Record extracts:
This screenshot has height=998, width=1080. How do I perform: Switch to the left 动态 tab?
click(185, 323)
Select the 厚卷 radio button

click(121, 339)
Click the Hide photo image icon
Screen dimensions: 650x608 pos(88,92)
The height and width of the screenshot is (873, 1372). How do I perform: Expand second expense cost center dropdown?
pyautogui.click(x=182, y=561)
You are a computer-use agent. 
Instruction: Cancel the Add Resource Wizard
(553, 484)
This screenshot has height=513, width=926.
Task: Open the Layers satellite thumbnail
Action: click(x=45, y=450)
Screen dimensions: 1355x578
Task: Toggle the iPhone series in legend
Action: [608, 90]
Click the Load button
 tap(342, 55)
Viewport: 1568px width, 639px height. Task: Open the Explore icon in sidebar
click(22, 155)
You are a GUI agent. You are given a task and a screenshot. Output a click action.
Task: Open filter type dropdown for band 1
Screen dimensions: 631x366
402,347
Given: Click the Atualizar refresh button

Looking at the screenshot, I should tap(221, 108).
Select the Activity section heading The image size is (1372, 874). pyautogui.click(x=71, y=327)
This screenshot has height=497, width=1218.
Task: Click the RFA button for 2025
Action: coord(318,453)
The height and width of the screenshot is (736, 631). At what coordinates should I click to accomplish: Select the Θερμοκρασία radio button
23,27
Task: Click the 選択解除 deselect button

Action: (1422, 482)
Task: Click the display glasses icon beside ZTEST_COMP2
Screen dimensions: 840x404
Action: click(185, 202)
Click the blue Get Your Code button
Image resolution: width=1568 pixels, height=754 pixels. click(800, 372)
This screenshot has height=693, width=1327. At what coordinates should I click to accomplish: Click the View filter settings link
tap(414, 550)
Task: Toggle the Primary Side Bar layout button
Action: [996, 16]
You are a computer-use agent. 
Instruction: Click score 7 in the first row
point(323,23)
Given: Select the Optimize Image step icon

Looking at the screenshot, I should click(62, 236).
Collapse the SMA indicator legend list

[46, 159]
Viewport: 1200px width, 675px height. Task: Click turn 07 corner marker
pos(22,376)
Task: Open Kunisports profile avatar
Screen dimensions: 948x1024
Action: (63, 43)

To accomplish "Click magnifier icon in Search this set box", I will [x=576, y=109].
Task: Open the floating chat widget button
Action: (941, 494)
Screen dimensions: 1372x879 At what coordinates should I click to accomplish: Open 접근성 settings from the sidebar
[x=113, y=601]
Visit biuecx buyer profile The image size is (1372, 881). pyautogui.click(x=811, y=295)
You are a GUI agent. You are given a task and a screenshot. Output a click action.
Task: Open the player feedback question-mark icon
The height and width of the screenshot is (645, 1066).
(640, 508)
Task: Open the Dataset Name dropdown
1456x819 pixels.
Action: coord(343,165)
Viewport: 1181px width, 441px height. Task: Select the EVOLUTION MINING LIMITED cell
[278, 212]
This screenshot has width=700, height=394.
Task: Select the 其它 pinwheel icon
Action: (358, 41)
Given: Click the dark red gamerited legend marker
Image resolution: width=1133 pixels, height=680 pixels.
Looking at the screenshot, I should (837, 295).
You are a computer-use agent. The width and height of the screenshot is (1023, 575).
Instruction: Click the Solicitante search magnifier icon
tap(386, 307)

Task directions:
How many lines of the data above contain the word "legend"? Reply with the number alone.

Finished exercise:
3